Collected data:
----

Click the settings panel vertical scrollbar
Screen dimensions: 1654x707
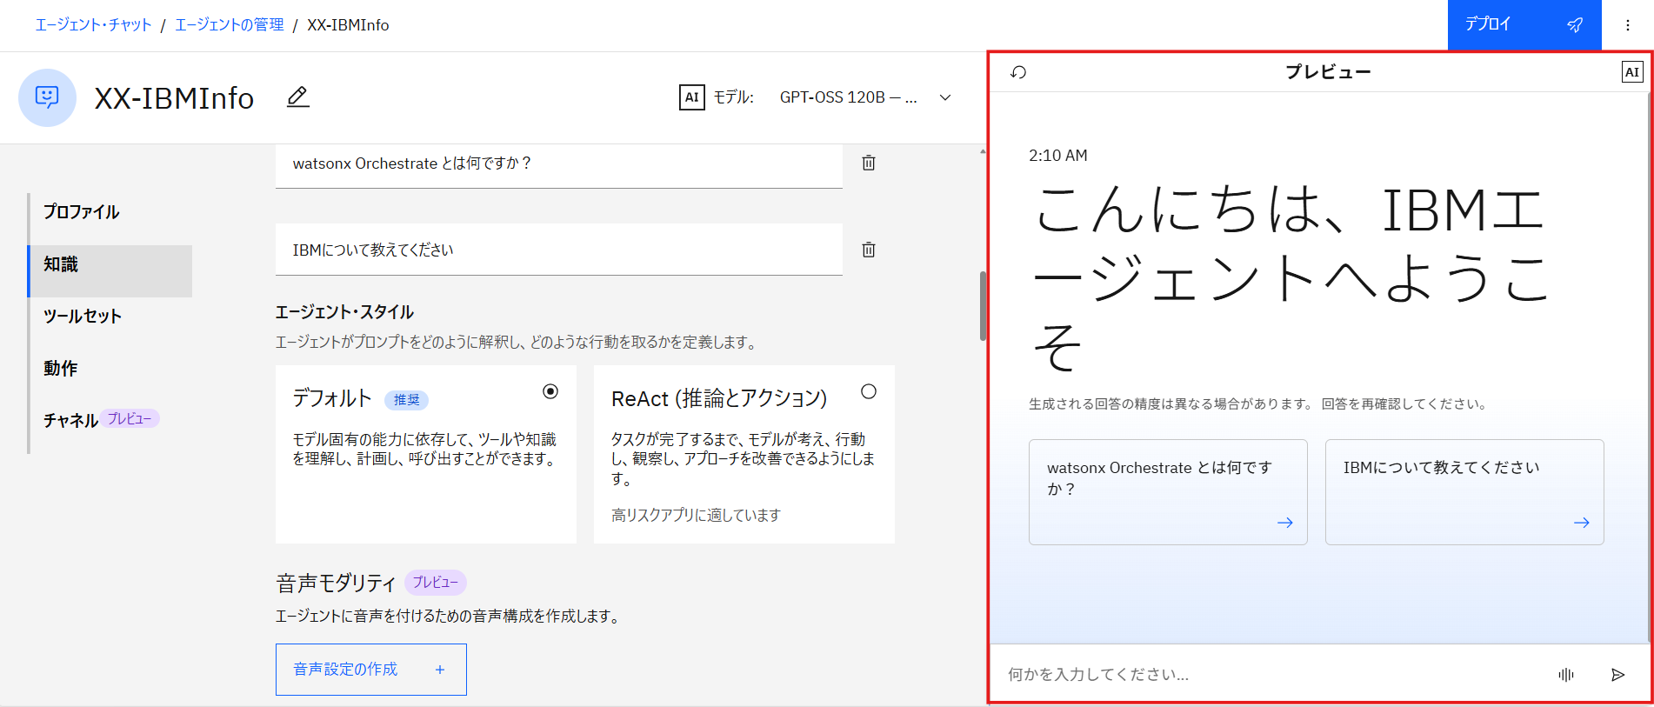click(x=983, y=306)
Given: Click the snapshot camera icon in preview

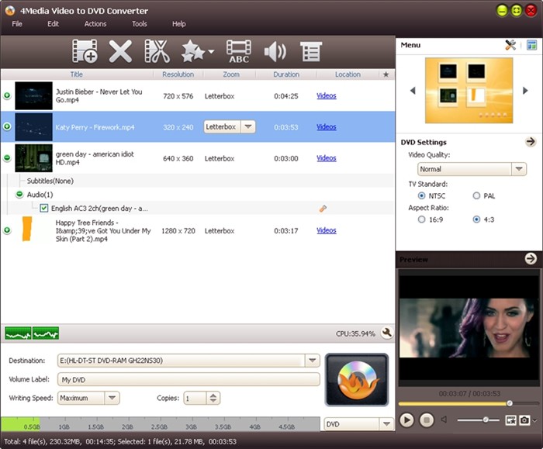Looking at the screenshot, I should [526, 420].
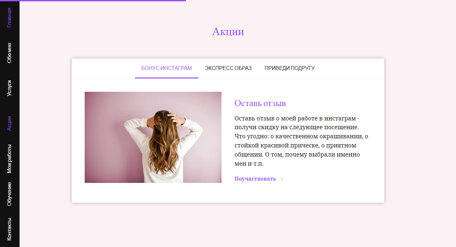Click the Акции page title

pos(228,32)
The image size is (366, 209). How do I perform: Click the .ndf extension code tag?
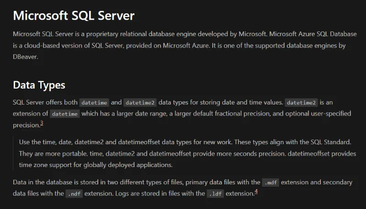pos(74,193)
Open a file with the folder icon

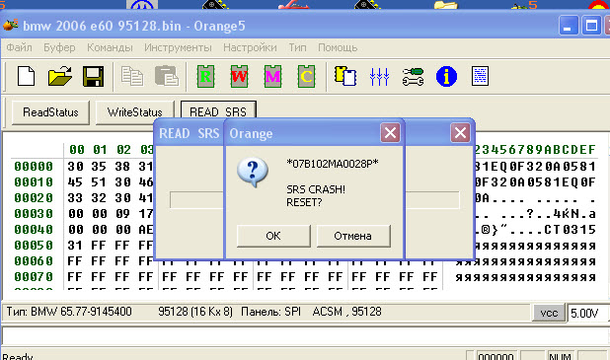coord(59,76)
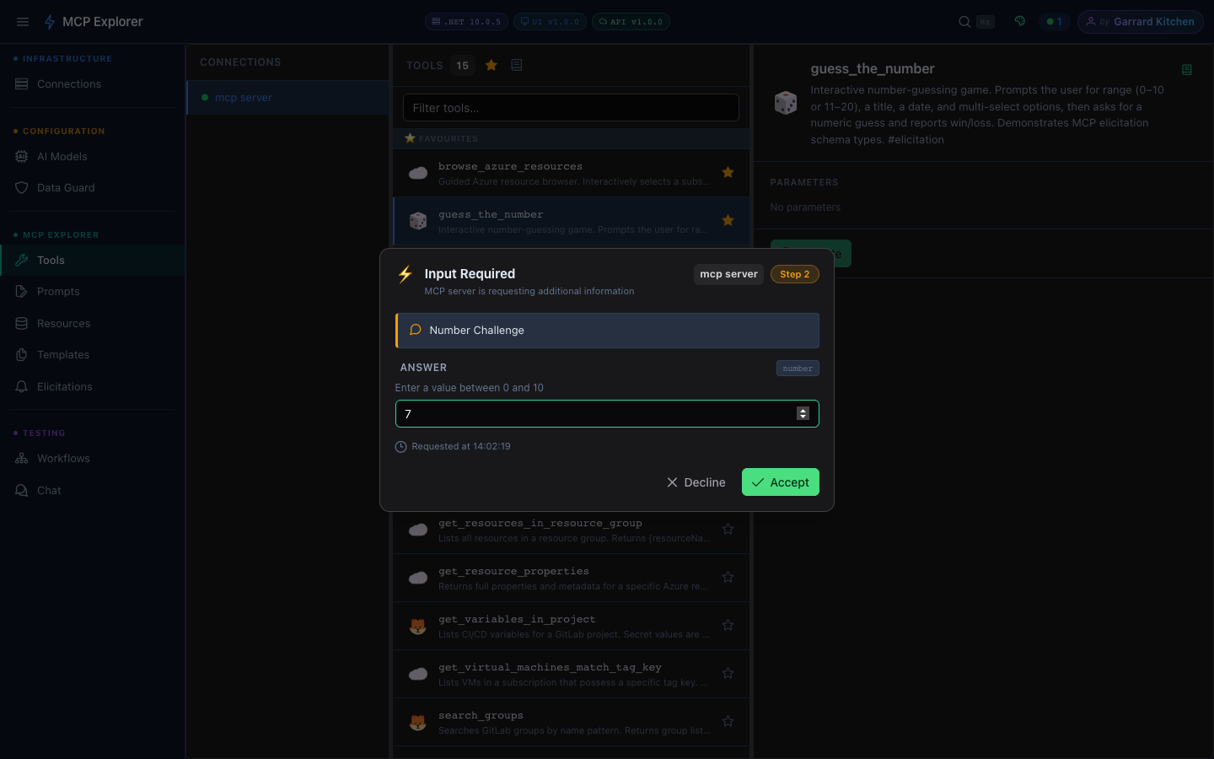Click the Accept button in dialog

pyautogui.click(x=780, y=482)
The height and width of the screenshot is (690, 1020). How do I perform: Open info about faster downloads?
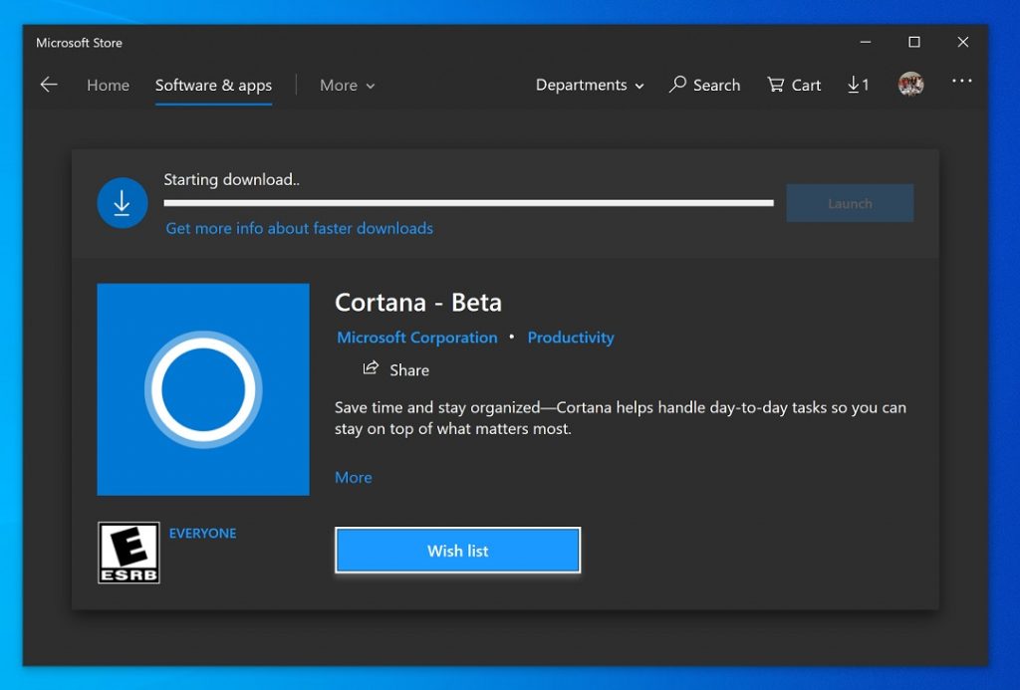299,228
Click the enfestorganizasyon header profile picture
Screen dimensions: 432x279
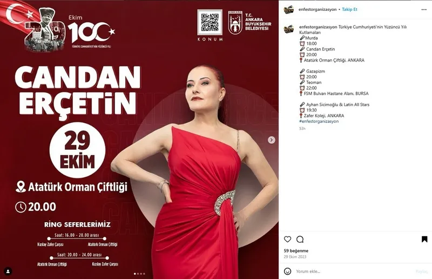288,10
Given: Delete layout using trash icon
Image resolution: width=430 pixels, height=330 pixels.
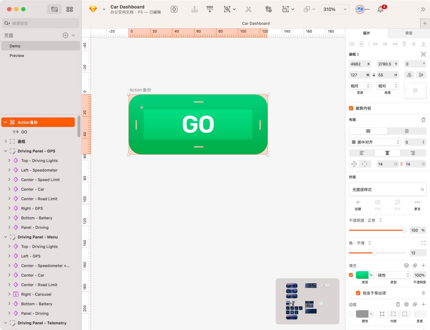Looking at the screenshot, I should pos(423,120).
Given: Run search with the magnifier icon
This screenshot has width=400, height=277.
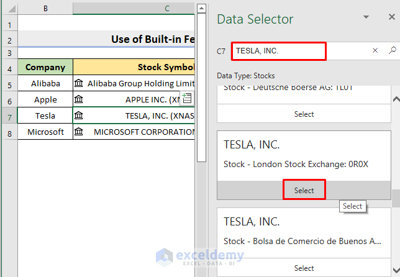Looking at the screenshot, I should pyautogui.click(x=392, y=51).
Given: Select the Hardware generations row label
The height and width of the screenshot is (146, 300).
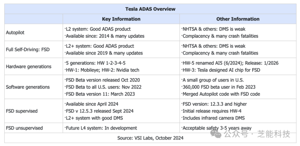Looking at the screenshot, I should (x=28, y=66).
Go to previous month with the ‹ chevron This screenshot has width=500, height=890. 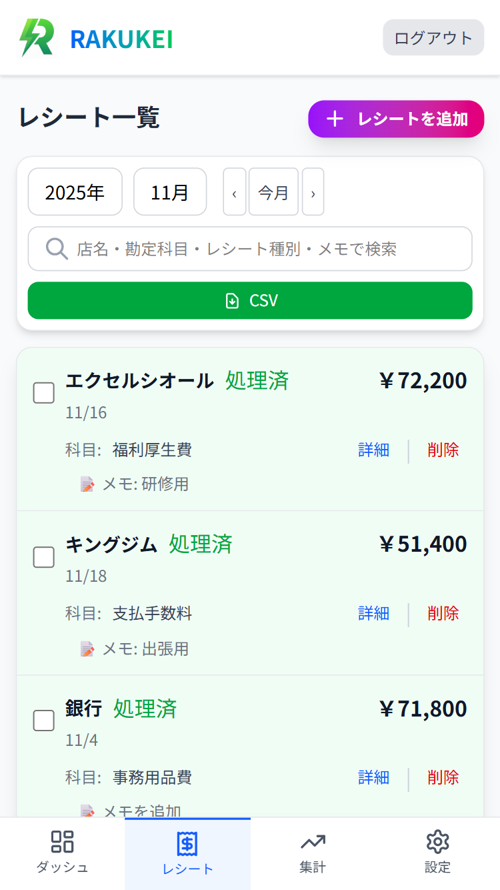(x=234, y=191)
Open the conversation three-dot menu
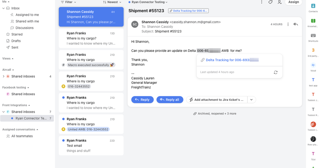 tap(262, 2)
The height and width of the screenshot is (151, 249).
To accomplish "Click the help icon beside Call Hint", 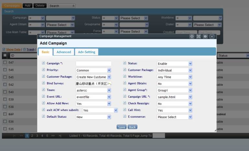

----

▸ Action item:
Output the lines, exactly: the first line of the entries above, every line after it, and the line with "Given: Delete layout using trash icon" as the last. No pictures.

▸ Solution to this task:
Click the settings panel vertical scrollbar
Screen dimensions: 1654x707
click(x=983, y=306)
Given: Click the snapshot camera icon in preview

Looking at the screenshot, I should [526, 420].
Click the Акции page title

pos(228,32)
The image size is (366, 209). How do I perform: Click the .ndf extension code tag?
pos(74,193)
Open a file with the folder icon

coord(59,76)
Click the Accept button in dialog

pyautogui.click(x=780, y=482)
The height and width of the screenshot is (690, 1020). How do I perform: Open info about faster downloads?
299,228
Click the enfestorganizasyon header profile picture
Screen dimensions: 432x279
288,10
Given: Delete layout using trash icon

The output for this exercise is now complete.